As I said earlier - I have been running as Admin for years. The only time I got 0wned was back in 99 when the CIH virus totally destroyed my Win 95 machine. It overwrote my MBR, and messed up the BIOS making the machine completely unusable. And guess what - I didn’t have any backup plan in place back then. So in a blink of an eye I lost everything, and ended up with an unresponsive, unusable piece of junk on my desk.

That was my big wakeup call. Ever since then I have been anal about security, and extremely careful of what I run on my machine. In over 8 years now I haven’t been infected by a single virus, or contracted a single piece of spyware. Looking back at that track record, its fairly obvious that the chances of me catching some random piece of malware that requires Admin privileges to install itself is fairly low. Good instincts, browsing habits and software choices can and will protect you from most of the malicious crap out there.

Of course, at one point or another I will get exposed to some sort of malware. However, that if the creators of this thing are smart enough to trick me into running it on my machine, they are also smart enough to use one of the numerous privilege elevation hacks that are out there. And if the do, it won’t really matter if I run as Admin or not.

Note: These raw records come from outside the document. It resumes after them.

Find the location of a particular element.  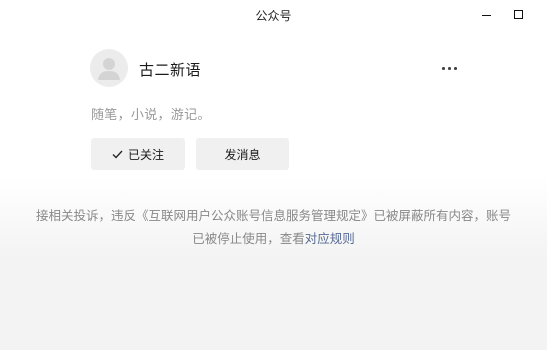

window-title: 公众号 is located at coordinates (274, 16).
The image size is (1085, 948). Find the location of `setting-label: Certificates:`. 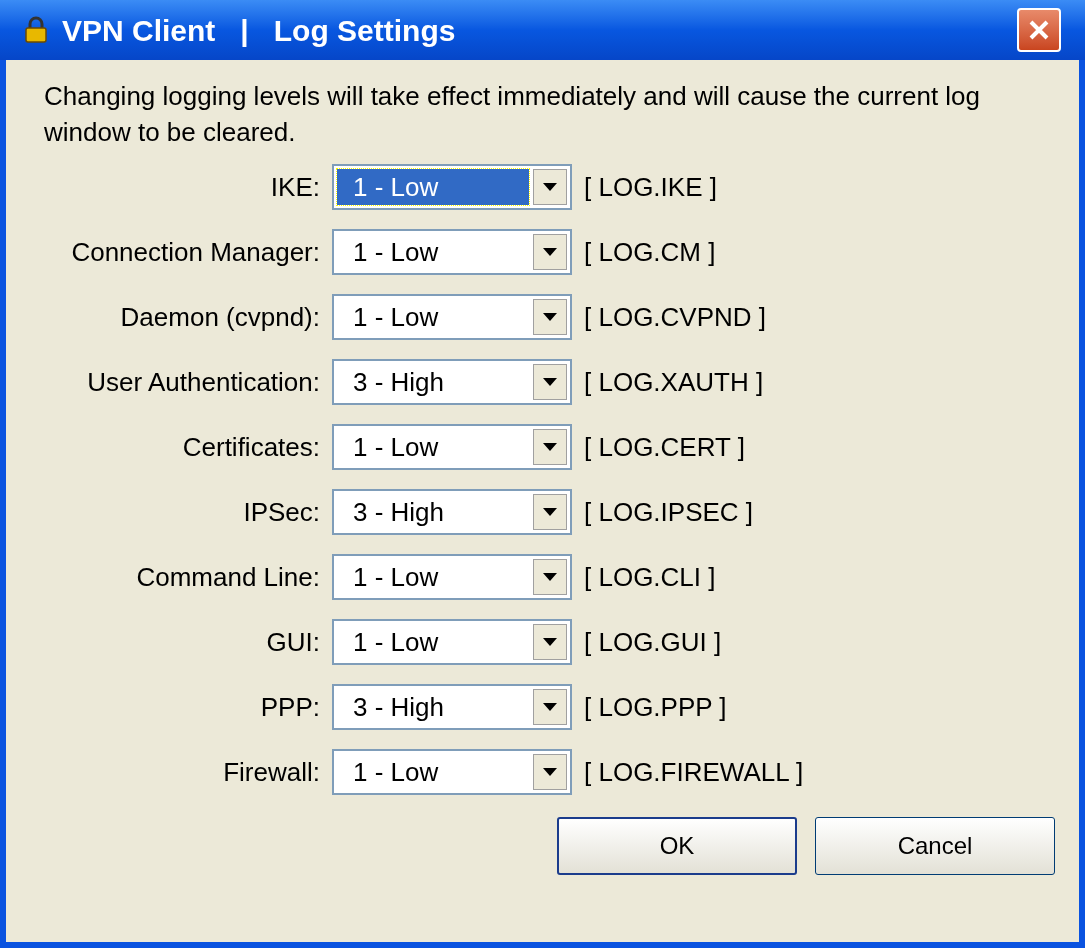

setting-label: Certificates: is located at coordinates (251, 447).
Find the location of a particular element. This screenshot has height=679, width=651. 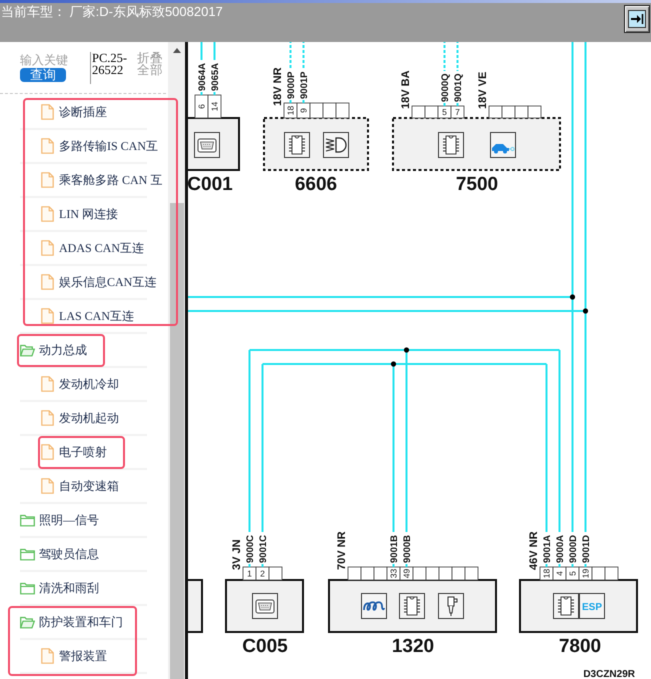

connector-pin: 49 is located at coordinates (407, 573).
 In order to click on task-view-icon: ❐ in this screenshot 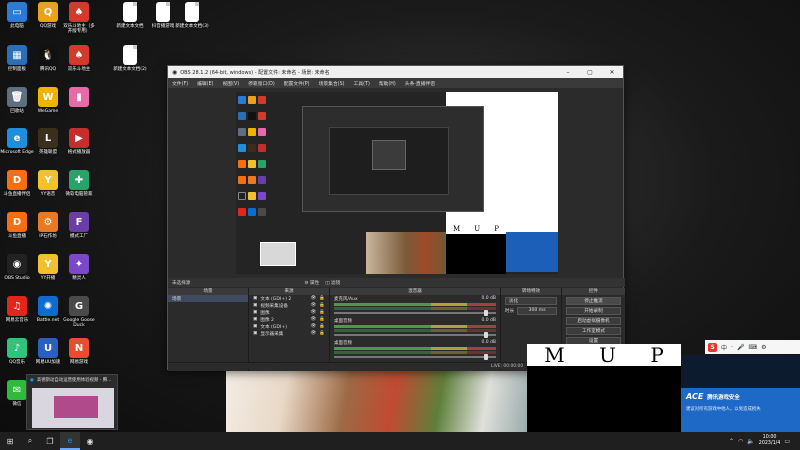, I will do `click(50, 441)`.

I’ll get owned anyway.

At least with an up-to-date system, there is a hope that whatever security hole the attacker chooses to use was already patched, or that my AV can detect and stop the attack.

So, will I be continuing to run as Limited User? Nope. I switched back to Admin. While there are good reasons to run with LUA, the security gain for a power user like me is not big enough to make up for all the annoyances, and all the hoops you have to jump through to perform normal day-to-day activities. And I’m actually concerned that because of my laziness, and procrastination running as non-admin would effectively lower my systems security instead of increasing it.

I hear Vista is actually a little bit better about this with it’s new security access model. But I’m not switching yet. I’ll wait till after they release Service Pack 1, and DirectX 10 becomes ubiquitous till I even entertain the thought of purchasing a Vista OEM with a new gaming computer.